Reuther was born Rosemary Radford in St. Paul, Minnesota, in 1936, and grew up in an Episcopalian/Catholic home. She and political scientist Herman Reuther married in 1957. Over the next six years, she would earn three academic degrees, the last a doctorate in patristics, the study of the early Christian church and authors. Her academic career began in 1965 and lasted for more than five decades.
Reuther’s choice of ecofeminist to describe herself was apt, for the same progressive urge that informed her womanist theology was evidenced in her political, social and environmental activism.
For Reuther, domination — usurping another’s legitimate power — is the sin behind and beneath all oppressions, including those done against the Earth. In that liberationist world, there can be no separation between the sacred and secular.

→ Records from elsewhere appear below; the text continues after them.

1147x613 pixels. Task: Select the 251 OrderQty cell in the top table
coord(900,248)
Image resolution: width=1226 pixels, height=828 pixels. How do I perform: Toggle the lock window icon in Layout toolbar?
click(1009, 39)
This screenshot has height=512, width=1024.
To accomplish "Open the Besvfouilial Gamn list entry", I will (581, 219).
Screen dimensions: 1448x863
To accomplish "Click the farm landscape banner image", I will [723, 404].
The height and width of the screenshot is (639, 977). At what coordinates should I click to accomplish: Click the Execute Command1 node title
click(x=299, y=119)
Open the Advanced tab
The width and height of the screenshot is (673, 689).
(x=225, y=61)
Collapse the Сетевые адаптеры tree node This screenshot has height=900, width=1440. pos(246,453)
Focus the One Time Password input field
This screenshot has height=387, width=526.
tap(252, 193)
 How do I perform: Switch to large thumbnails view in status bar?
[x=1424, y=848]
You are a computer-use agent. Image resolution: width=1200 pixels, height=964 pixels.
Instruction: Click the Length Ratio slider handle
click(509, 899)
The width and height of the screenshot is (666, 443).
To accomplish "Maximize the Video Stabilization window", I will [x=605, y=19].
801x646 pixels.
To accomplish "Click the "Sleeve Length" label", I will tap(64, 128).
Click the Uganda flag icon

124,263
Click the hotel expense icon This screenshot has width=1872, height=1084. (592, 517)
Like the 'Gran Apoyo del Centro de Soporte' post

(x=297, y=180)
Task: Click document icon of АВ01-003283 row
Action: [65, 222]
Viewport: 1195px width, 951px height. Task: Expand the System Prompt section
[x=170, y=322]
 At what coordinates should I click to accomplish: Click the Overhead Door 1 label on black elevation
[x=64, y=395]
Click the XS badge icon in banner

But for all the eventual spheres of Reuther’s influence (Israeli-Palestinian relations, women and poverty, environmental justice), it was her work as a feminist Christian scholar that defines her legacy. While not the first early church expert to challenge Christianity’s deeply patriarchal structures, the quality and timing of her work helped put in play the core assumptions of a nearly two thousand year-old institution.
Reuther’s work and passing are a further, melancholy reminder that domination has always taken the shape of whatever system it can commandeer, secular or religious. But she also stands as an example for all the change agents who stay put, keep the faith, and work from the inside out.